■ **THE TASK**: The listing below should be printed exactly, every line of it. Skip the pictures.

┄┄┄┄┄┄┄┄┄┄

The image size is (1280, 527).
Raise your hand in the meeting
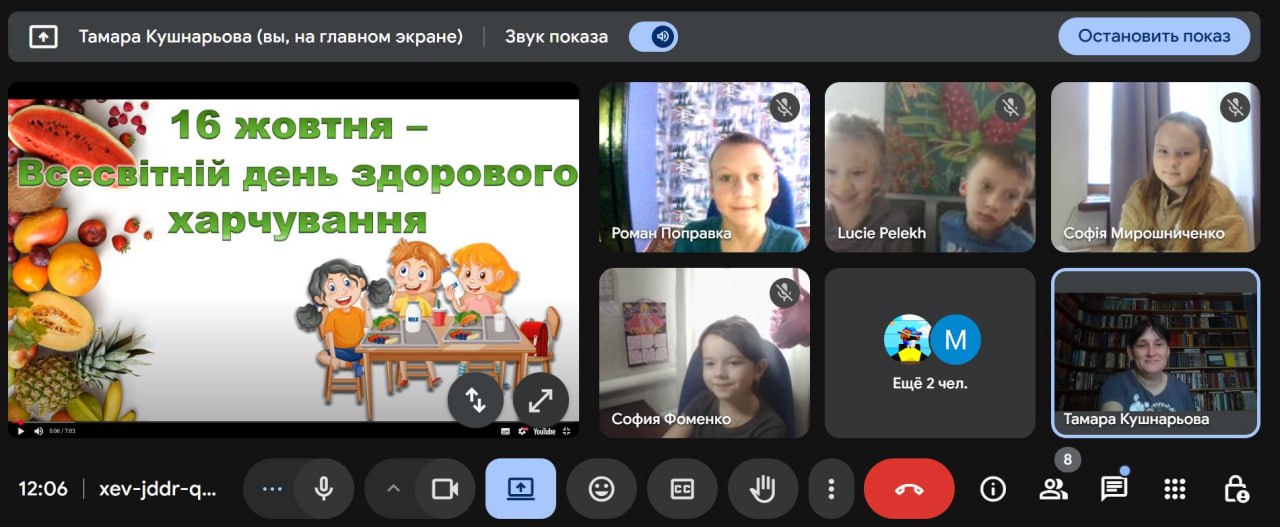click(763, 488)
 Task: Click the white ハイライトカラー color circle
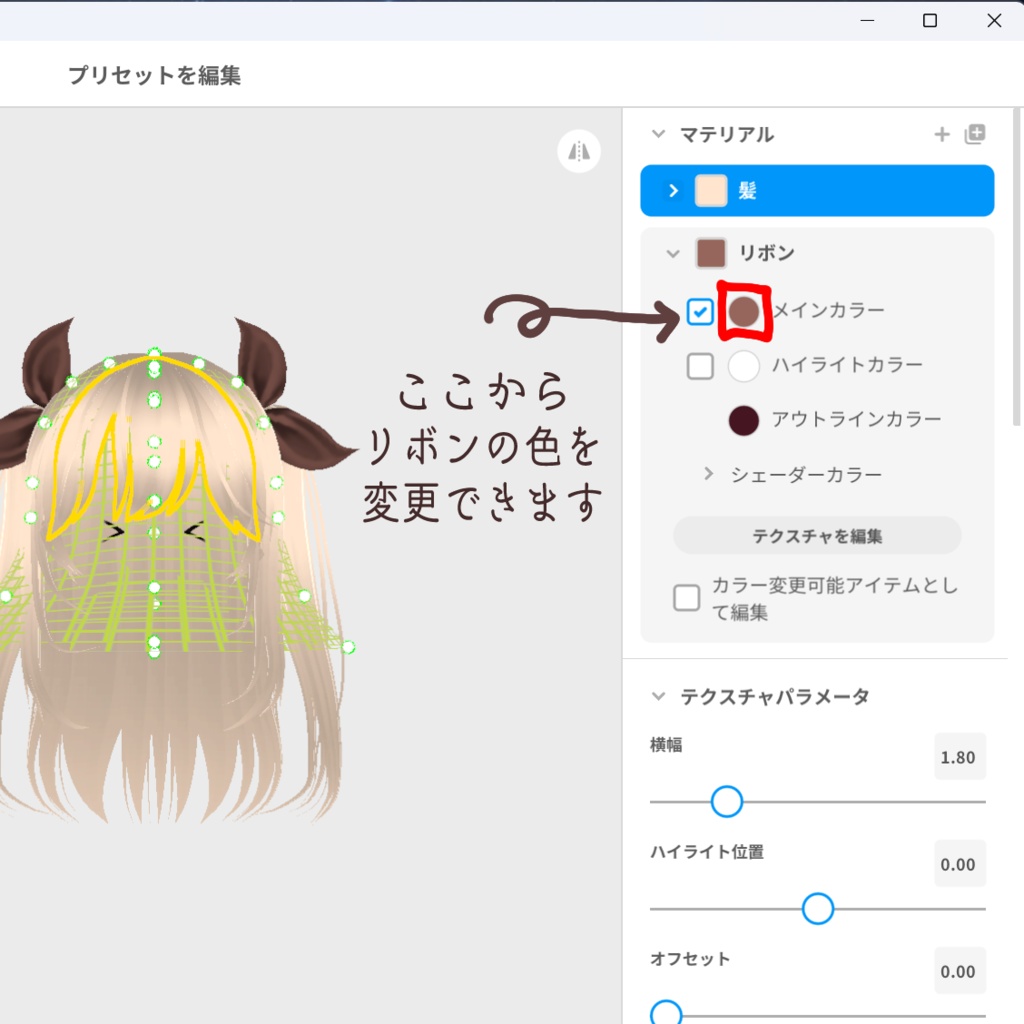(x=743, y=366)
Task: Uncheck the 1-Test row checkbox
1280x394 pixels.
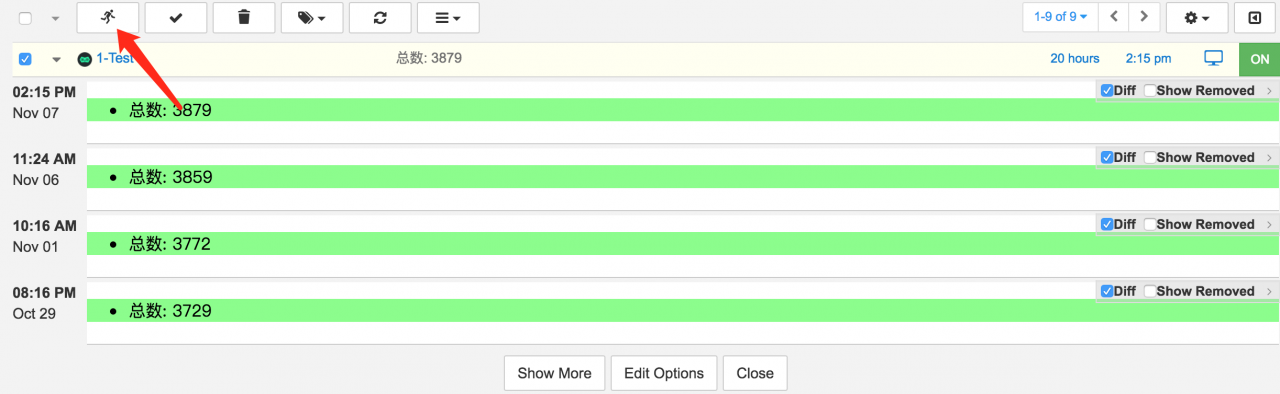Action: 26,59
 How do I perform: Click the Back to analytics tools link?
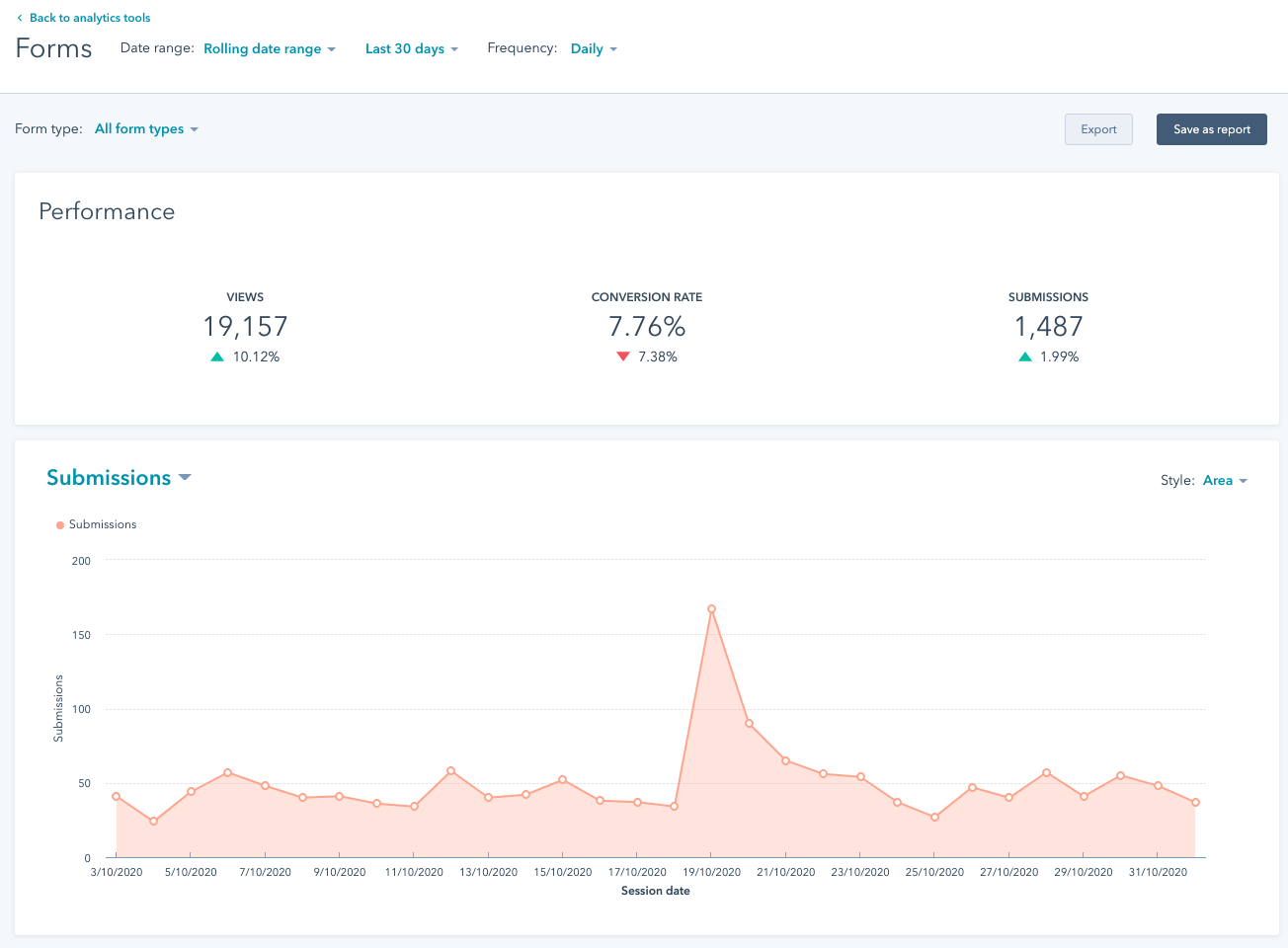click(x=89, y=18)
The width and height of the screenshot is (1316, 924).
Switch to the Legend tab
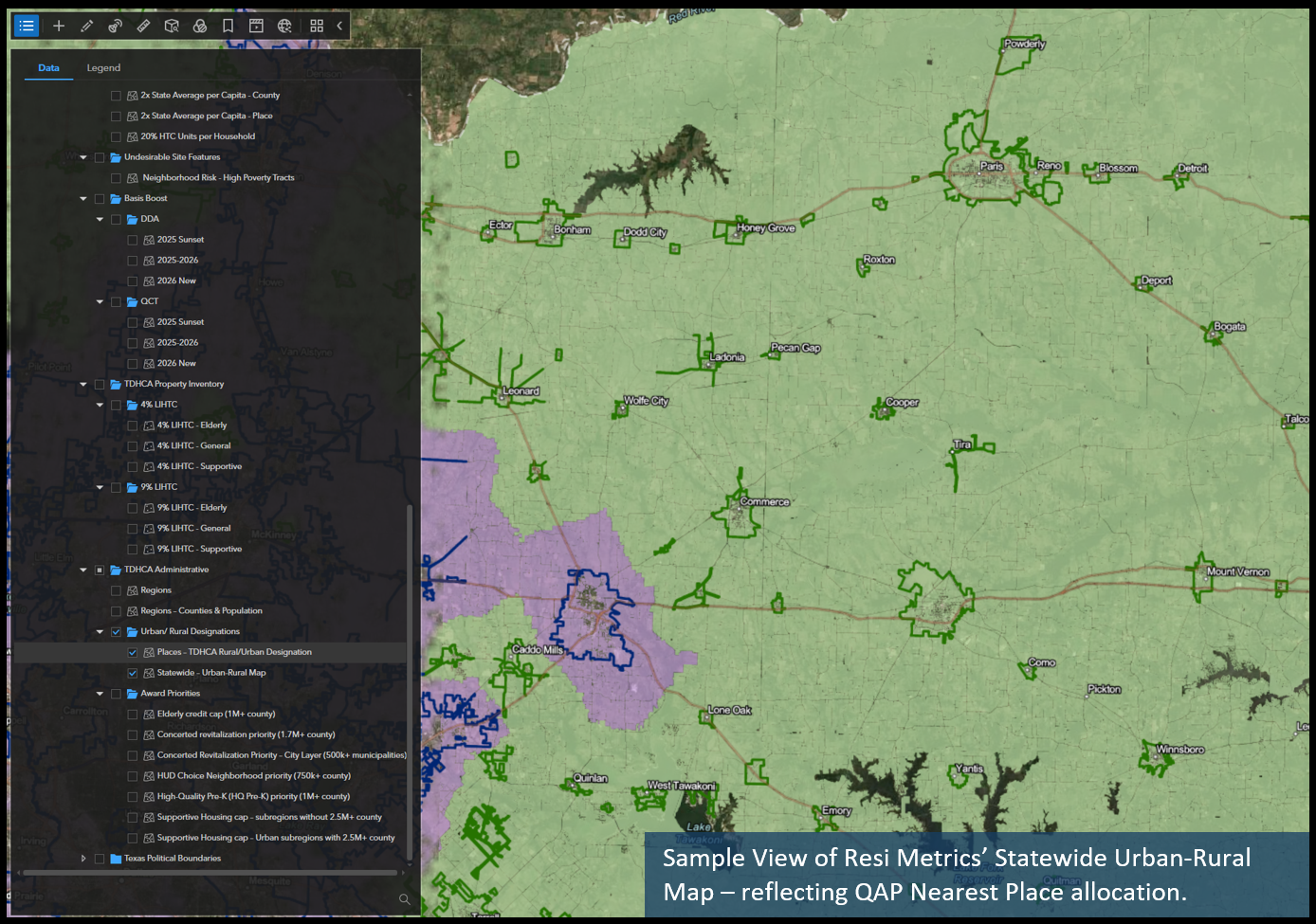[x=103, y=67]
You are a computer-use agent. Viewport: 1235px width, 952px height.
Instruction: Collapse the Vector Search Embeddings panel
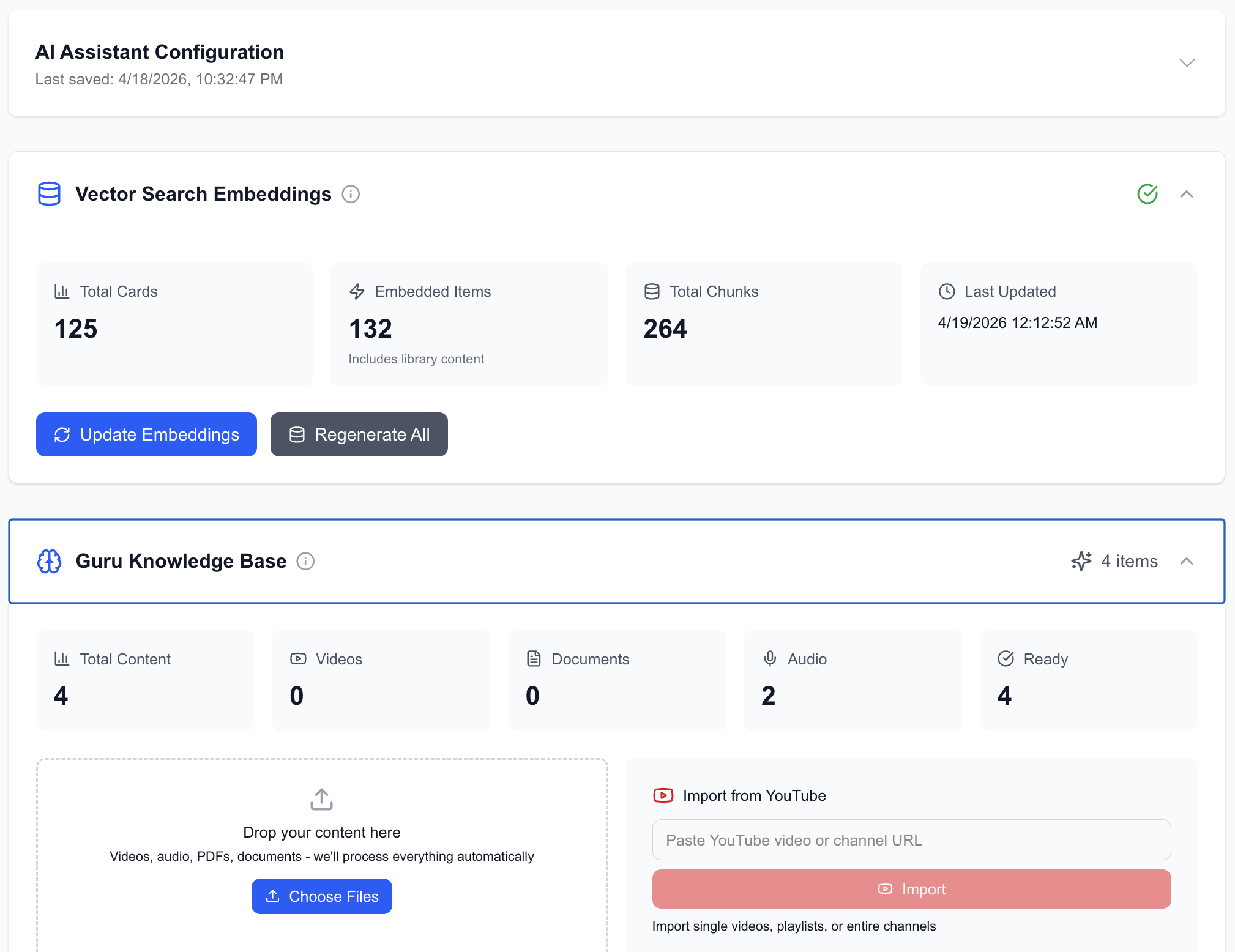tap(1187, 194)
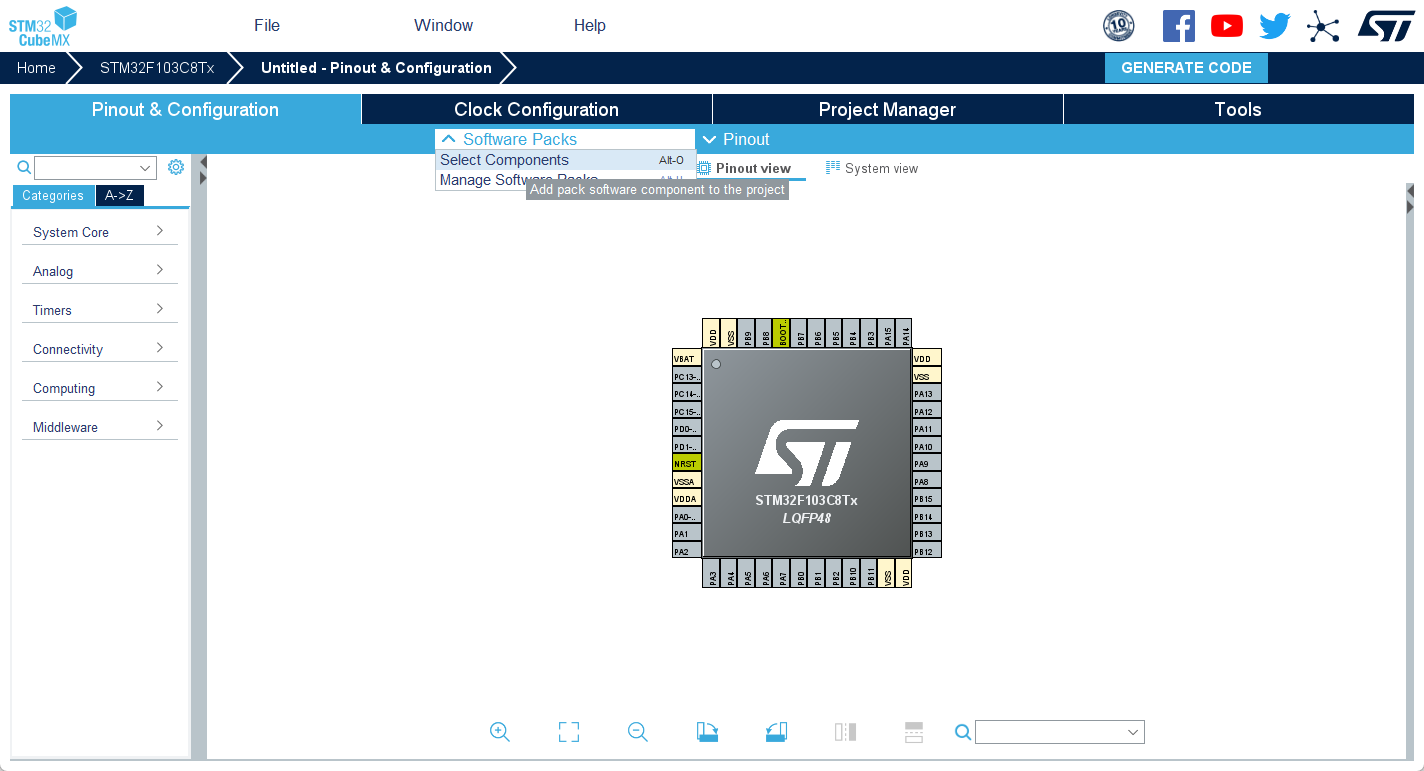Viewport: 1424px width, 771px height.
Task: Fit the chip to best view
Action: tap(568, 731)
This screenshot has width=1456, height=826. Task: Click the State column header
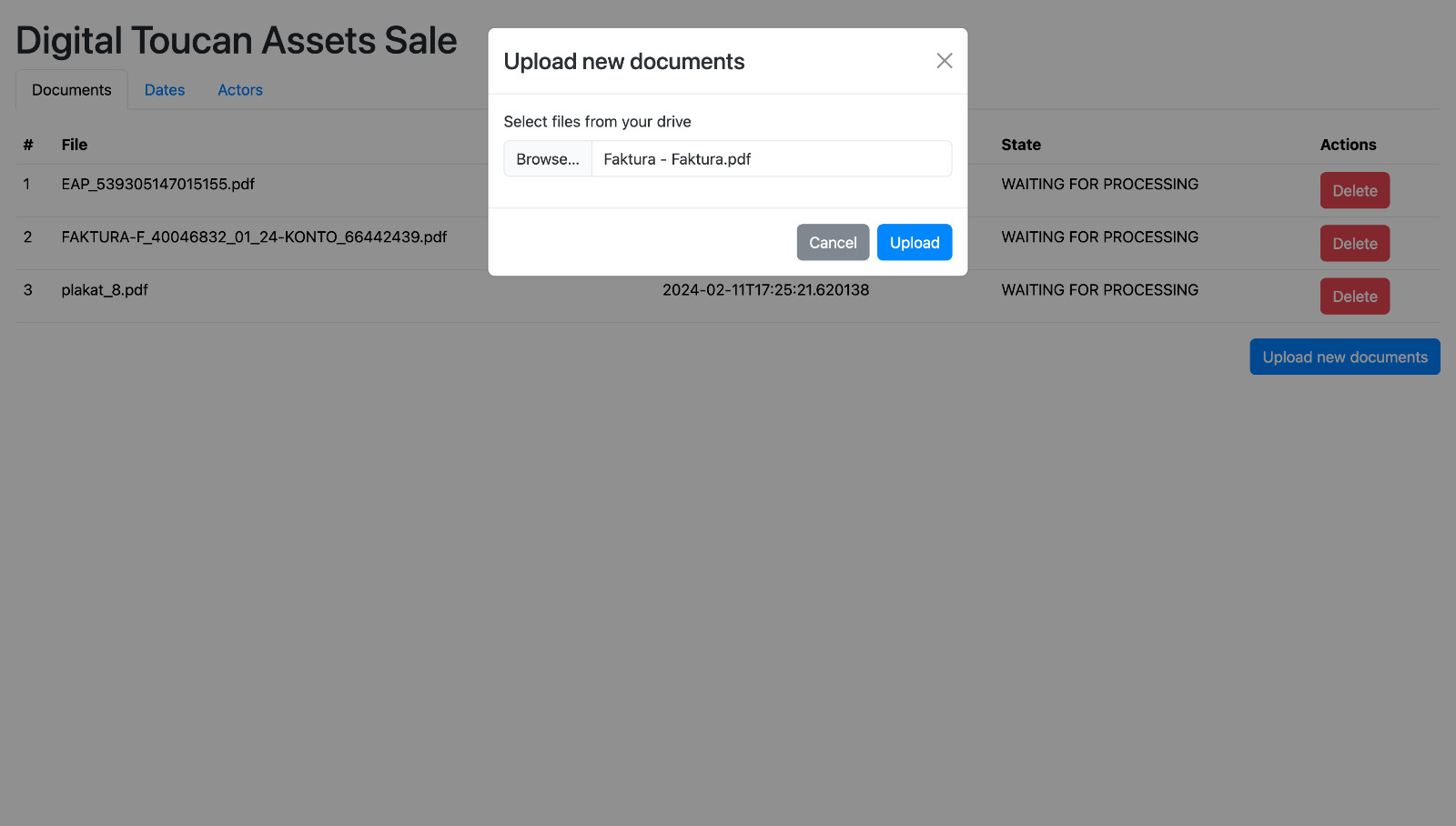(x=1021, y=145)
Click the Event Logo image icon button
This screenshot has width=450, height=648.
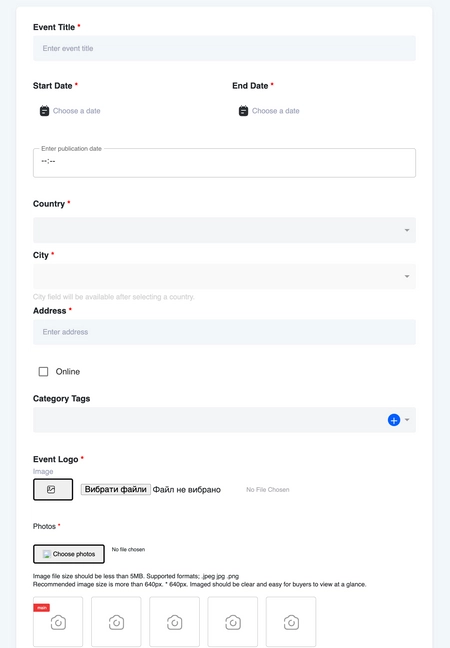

┄┄┄┄┄┄┄┄┄┄

■ **OUTPUT**:
The image size is (1280, 527).
Raise your hand in the meeting
click(763, 488)
 Task: Click the white ハイライトカラー color circle
(x=743, y=366)
Task: Uncheck the 1-Test row checkbox
1280x394 pixels.
Action: 26,59
 How do I perform: Click the Back to analytics tools link?
click(x=89, y=18)
The width and height of the screenshot is (1316, 924).
Switch to the Legend tab
[x=103, y=67]
You are a computer-use agent. Viewport: 1235px width, 952px height.
Instruction: Collapse the Vector Search Embeddings panel
tap(1187, 194)
Viewport: 1424px width, 771px height.
Task: Fit the chip to best view
Action: tap(568, 731)
This screenshot has width=1456, height=826. Task: Click the State column header
(x=1021, y=145)
Click the Event Logo image icon button
This screenshot has width=450, height=648.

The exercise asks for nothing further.